[THE TASK]
Nothing should change. Output the data exactly.

[PROVIDED INFORMATION]
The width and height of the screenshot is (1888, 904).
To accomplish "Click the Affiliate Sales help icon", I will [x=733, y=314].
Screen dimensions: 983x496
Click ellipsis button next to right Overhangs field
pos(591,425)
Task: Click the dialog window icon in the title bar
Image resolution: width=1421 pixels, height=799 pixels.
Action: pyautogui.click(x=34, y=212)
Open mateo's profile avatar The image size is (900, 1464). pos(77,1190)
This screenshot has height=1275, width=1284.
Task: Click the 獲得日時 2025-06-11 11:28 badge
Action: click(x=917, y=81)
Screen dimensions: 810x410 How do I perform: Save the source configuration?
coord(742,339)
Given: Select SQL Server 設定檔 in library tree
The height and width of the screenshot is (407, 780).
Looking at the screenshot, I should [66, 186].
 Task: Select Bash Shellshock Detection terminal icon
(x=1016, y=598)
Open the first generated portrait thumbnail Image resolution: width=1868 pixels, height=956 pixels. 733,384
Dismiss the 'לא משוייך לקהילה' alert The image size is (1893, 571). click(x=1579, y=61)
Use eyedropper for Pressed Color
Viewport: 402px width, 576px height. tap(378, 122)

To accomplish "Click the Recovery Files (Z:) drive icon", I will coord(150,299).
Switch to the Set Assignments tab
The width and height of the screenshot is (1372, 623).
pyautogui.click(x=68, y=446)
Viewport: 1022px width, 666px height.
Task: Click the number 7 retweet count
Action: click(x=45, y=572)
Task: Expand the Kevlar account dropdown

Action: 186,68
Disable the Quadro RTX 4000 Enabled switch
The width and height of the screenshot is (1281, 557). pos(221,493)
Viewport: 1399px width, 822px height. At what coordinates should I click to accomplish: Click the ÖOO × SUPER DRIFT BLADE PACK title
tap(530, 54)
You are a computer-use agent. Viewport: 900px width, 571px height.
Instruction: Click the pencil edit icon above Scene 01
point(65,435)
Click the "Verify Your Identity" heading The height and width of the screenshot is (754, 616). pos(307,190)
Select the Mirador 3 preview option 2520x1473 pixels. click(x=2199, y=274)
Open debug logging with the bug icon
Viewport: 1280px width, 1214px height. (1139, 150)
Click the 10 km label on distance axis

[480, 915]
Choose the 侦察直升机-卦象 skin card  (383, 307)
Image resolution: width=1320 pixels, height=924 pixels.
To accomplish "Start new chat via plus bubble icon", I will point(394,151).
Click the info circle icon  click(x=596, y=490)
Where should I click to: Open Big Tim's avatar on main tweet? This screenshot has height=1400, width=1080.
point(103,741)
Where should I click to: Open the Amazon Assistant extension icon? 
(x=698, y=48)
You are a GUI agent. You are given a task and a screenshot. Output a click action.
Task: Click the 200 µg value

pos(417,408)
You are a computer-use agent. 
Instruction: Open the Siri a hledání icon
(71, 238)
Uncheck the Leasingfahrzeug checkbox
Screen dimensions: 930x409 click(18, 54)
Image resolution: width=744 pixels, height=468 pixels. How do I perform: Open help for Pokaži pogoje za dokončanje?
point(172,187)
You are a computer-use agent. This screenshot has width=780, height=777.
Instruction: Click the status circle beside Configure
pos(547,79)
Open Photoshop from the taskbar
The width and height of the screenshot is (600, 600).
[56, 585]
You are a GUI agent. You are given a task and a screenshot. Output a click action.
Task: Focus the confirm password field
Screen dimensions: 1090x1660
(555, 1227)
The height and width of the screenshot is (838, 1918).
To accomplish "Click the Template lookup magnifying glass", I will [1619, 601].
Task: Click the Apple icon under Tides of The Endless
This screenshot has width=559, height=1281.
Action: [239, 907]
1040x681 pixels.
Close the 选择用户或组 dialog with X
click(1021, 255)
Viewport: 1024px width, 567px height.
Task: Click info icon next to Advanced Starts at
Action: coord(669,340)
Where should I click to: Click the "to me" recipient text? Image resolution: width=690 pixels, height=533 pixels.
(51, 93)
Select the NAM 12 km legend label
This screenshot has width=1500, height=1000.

[FINISHED EXERCISE]
The width and height of the screenshot is (1888, 904).
To accomplish "Click the Affiliate Sales help icon", I will [x=733, y=314].
Screen dimensions: 983x496
Click ellipsis button next to right Overhangs field
pos(591,425)
Task: Click the dialog window icon in the title bar
Image resolution: width=1421 pixels, height=799 pixels.
Action: pyautogui.click(x=34, y=212)
Open mateo's profile avatar The image size is (900, 1464). pos(77,1190)
This screenshot has height=1275, width=1284.
Task: Click the 獲得日時 2025-06-11 11:28 badge
Action: click(x=917, y=81)
Screen dimensions: 810x410 How do I perform: Save the source configuration?
coord(742,339)
Given: Select SQL Server 設定檔 in library tree
The height and width of the screenshot is (407, 780).
Looking at the screenshot, I should [66, 186].
 Task: Select Bash Shellshock Detection terminal icon
(x=1016, y=598)
Open the first generated portrait thumbnail Image resolution: width=1868 pixels, height=956 pixels. 733,384
Dismiss the 'לא משוייך לקהילה' alert The image size is (1893, 571). click(x=1579, y=61)
Use eyedropper for Pressed Color
Viewport: 402px width, 576px height. tap(378, 122)

To accomplish "Click the Recovery Files (Z:) drive icon", I will coord(150,299).
Switch to the Set Assignments tab
The width and height of the screenshot is (1372, 623).
pyautogui.click(x=68, y=446)
Viewport: 1022px width, 666px height.
Task: Click the number 7 retweet count
Action: click(x=45, y=572)
Task: Expand the Kevlar account dropdown

Action: 186,68
Disable the Quadro RTX 4000 Enabled switch
The width and height of the screenshot is (1281, 557). pos(221,493)
Viewport: 1399px width, 822px height. At what coordinates should I click to accomplish: Click the ÖOO × SUPER DRIFT BLADE PACK title
tap(530, 54)
You are a computer-use agent. Viewport: 900px width, 571px height.
Instruction: Click the pencil edit icon above Scene 01
point(65,435)
Click the "Verify Your Identity" heading The height and width of the screenshot is (754, 616). pos(307,190)
Select the Mirador 3 preview option 2520x1473 pixels. click(x=2199, y=274)
Open debug logging with the bug icon
Viewport: 1280px width, 1214px height. (1139, 150)
Click the 10 km label on distance axis

[480, 915]
Choose the 侦察直升机-卦象 skin card  (383, 307)
Image resolution: width=1320 pixels, height=924 pixels.
To accomplish "Start new chat via plus bubble icon", I will point(394,151).
Click the info circle icon  click(x=596, y=490)
Where should I click to: Open Big Tim's avatar on main tweet? This screenshot has height=1400, width=1080.
point(103,741)
Where should I click to: Open the Amazon Assistant extension icon? 
(x=698, y=48)
You are a GUI agent. You are given a task and a screenshot. Output a click action.
Task: Click the 200 µg value

pos(417,408)
You are a computer-use agent. 
Instruction: Open the Siri a hledání icon
(71, 238)
Uncheck the Leasingfahrzeug checkbox
Screen dimensions: 930x409 click(18, 54)
Image resolution: width=744 pixels, height=468 pixels. How do I perform: Open help for Pokaži pogoje za dokončanje?
point(172,187)
You are a computer-use agent. This screenshot has width=780, height=777.
Instruction: Click the status circle beside Configure
pos(547,79)
Open Photoshop from the taskbar
The width and height of the screenshot is (600, 600).
[56, 585]
You are a GUI agent. You are given a task and a screenshot. Output a click action.
Task: Focus the confirm password field
Screen dimensions: 1090x1660
(555, 1227)
The height and width of the screenshot is (838, 1918).
To accomplish "Click the Template lookup magnifying glass", I will [1619, 601].
Task: Click the Apple icon under Tides of The Endless
This screenshot has width=559, height=1281.
Action: [239, 907]
1040x681 pixels.
Close the 选择用户或组 dialog with X
click(1021, 255)
Viewport: 1024px width, 567px height.
Task: Click info icon next to Advanced Starts at
Action: coord(669,340)
Where should I click to: Click the "to me" recipient text? Image resolution: width=690 pixels, height=533 pixels.
(51, 93)
Select the NAM 12 km legend label
This screenshot has width=1500, height=1000.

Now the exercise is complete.